A leitura é de entendimento complexo, cotejando as ideias-força judaicas e seus diferentes textos religiosos com o próprio De jure belli ac pacis, Hugo Grotius (1583-1645), de 1625, e também com o próprio pensamento de Francisco de Vitoria (1483-1546) e Francisco Suarez (1548-1617), na gênese que originaria o Direito Internacional em suas bases contemporâneas, mesmo que haja a advertência do próprio autor (na qual não desconsidera o papel crescente do indivíduo em direção à condição de sujeito de Direito Internacional Público):

O Direito Internacional, tal como se formou depois da criação do Estado moderno, na verdade repousa sobre dois princípios básicos: de um lado, a soberania do Estado, e de outro um caráter essencialmente interestatal, do qual o indivíduo é excluído. Ora, apesar das semelhanças em vários pontos, destacados atrás, o pensamento judaico encontra-se em desacordo com o Direito Internacional contemporâneo com relação a esses dois aspectos básicos (p. 103).

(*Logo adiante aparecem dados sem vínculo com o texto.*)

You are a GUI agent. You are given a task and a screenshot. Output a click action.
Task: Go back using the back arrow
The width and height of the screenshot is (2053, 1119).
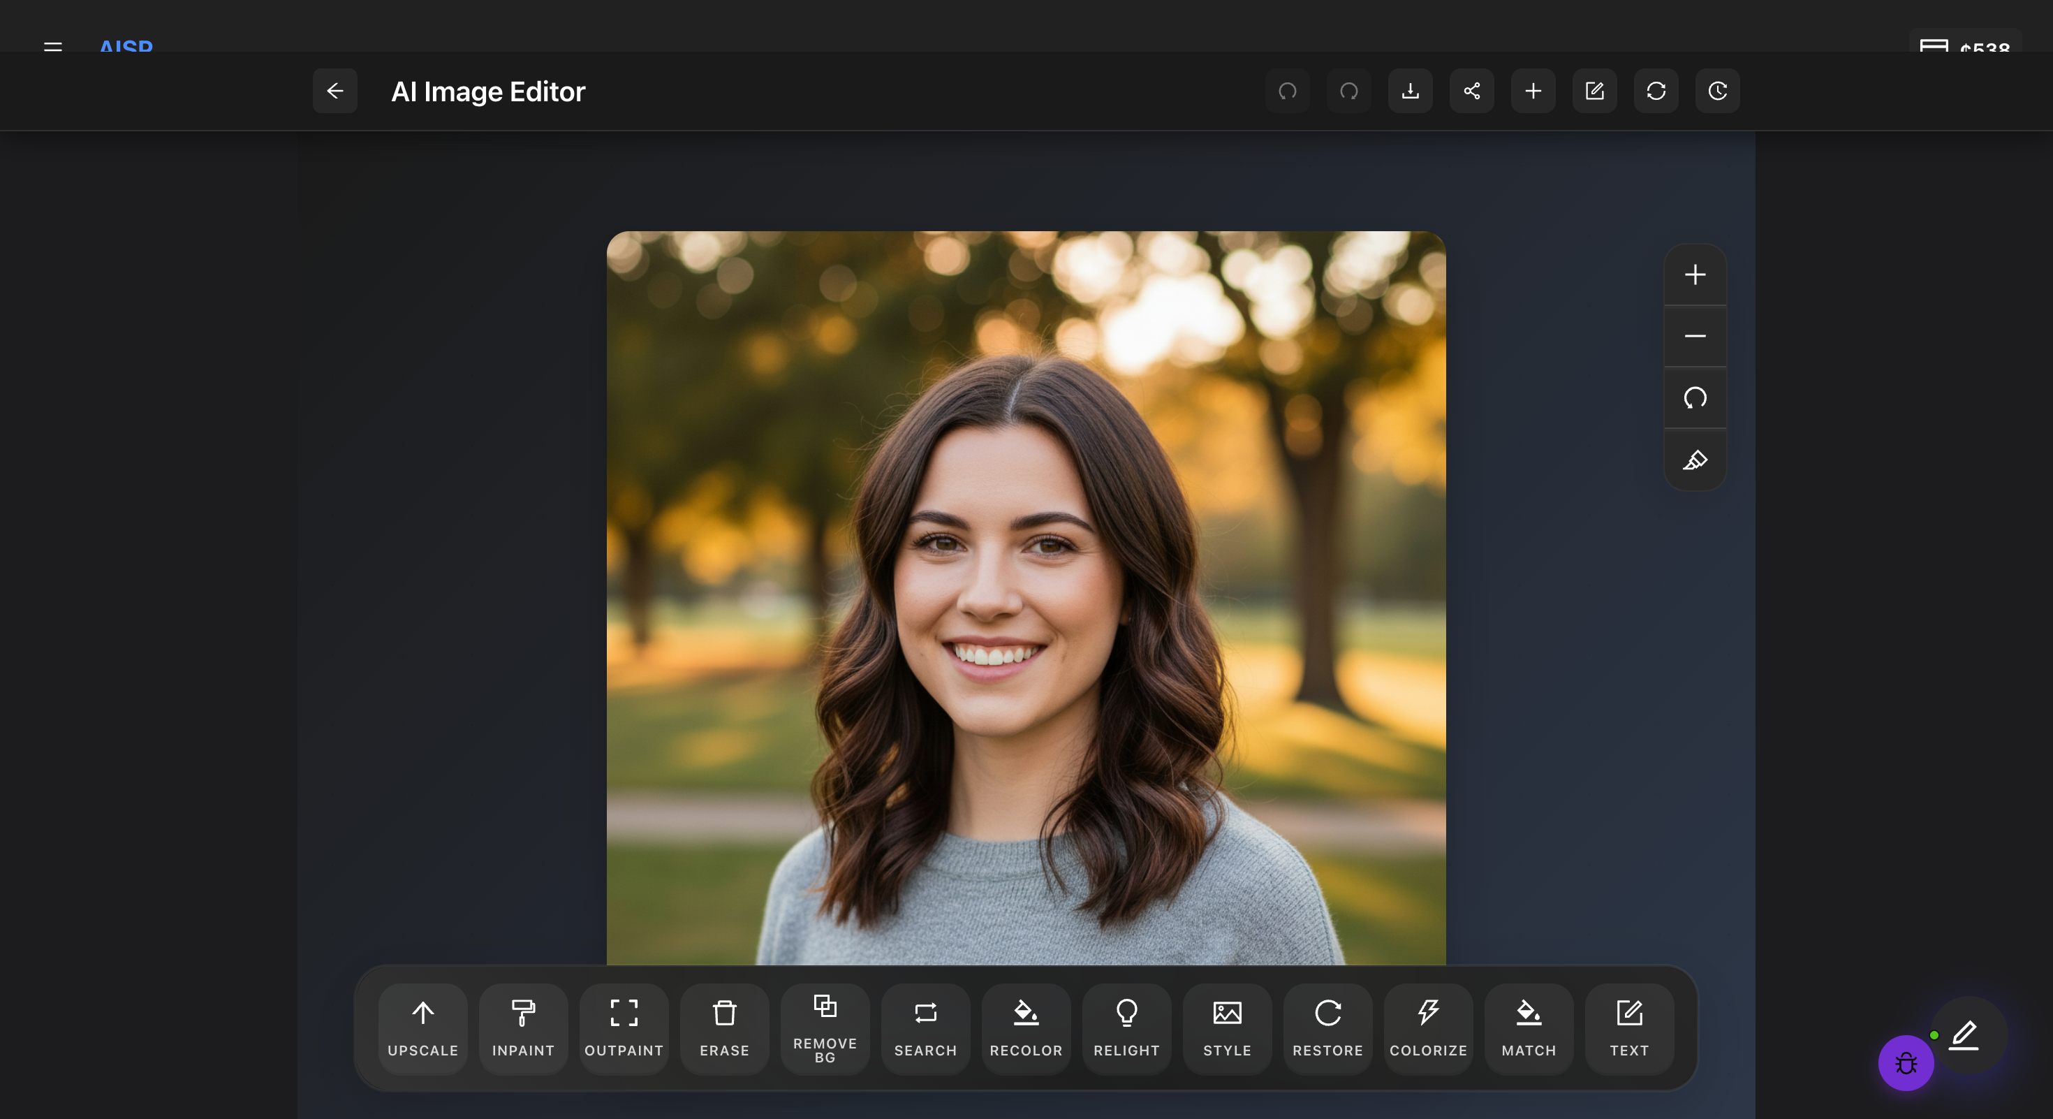tap(335, 91)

E, em guisa de conclusão, o magnânimo estudo do saudoso professor francês, preconiza:

Num momento em que o Direito Internacional é questionado por todos os lados e procura novo alento, talvez não seja fora de propósito salientar que, se o pensamento judaico constituiu historicamente um fator de desenvolvimento para o Direito Internacional, ele poderá afinal revelar, através das idéias (sic) que veicula, outra realidade e mais ainda: um fator quem sabe um fermento? de superação do Direito Internacional (p. 116).